Russia plans first coronavirus vaccinations in autumn


Russia plans to start vaccinating people against the novel coronavirus in the autumn.

This is planned for October, Health Minister Mikhail Murashko told the state-run TASS news agency on Saturday in the city of Nizhny Novgorod.

First, doctors and teachers should be vaccinated, then gradually the rest of the population, he said, adding that the clinical tests of a vaccine developed in Russia have now been completed and its approval is in preparation.

The minister did not give a time-table. Most recently, August 10 was discussed as the starting date.

The Gamaleya Research Institute for Epidemiology and Microbiology in Moscow had already announced in May that it had developed a vaccine, which it said produced immunity against coronavirus in all test subjects without negative side effects.

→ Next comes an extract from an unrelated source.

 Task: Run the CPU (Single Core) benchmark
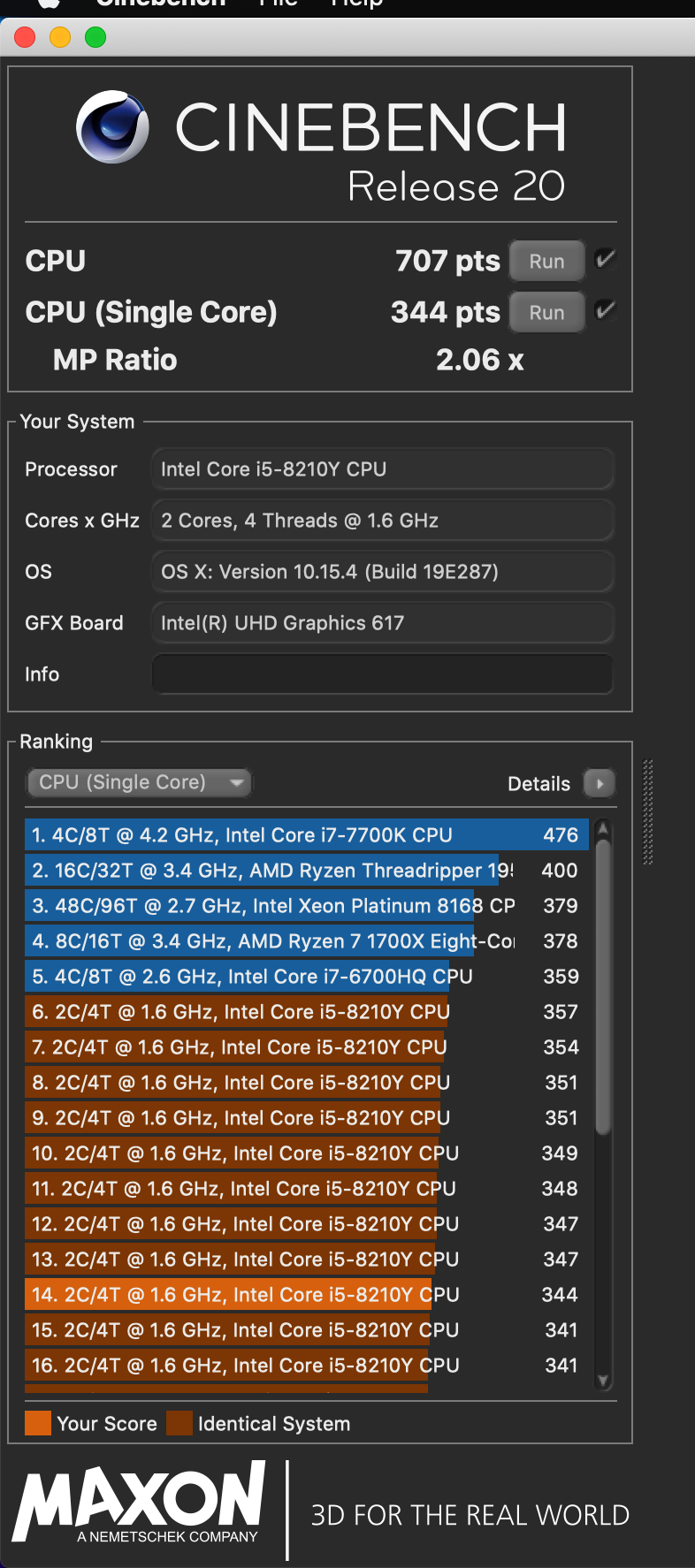(x=546, y=313)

To date, Russia has not released scientific data on the vaccine for independent evaluation. Russian President Vladimir Putin has put pressure on the development.

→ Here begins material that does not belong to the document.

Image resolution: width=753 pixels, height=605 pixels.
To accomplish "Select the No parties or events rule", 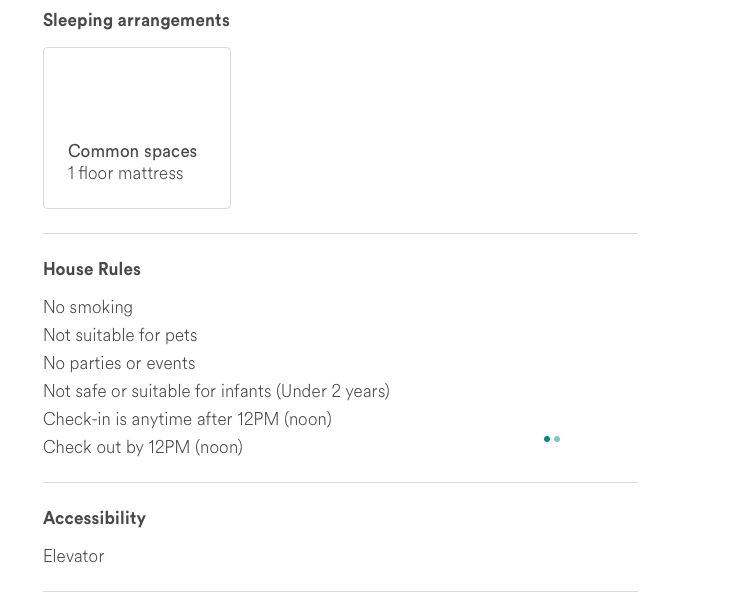I will (119, 363).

Researchers around the world are working intensively on a remedy for the virus. According to Murashko, another vaccine for the coronavirus is currently being clinically tested and more should follow.

According to official statistics, Russia has now recorded more than 845,000 coronavirus infections nationwide. More than 5,000 new infections are added every day.

As of Saturday, more than 14,000 people have died from the virus in Russia, and more than 646,000 were considered to have recovered, according to official figures.

Most infections are in Europe's largest metropolis, Moscow, where numbers have recently risen again.

In the capital, cinemas, theatres and concert halls reopened on Saturday after months of closure; however, every second seat must remain free.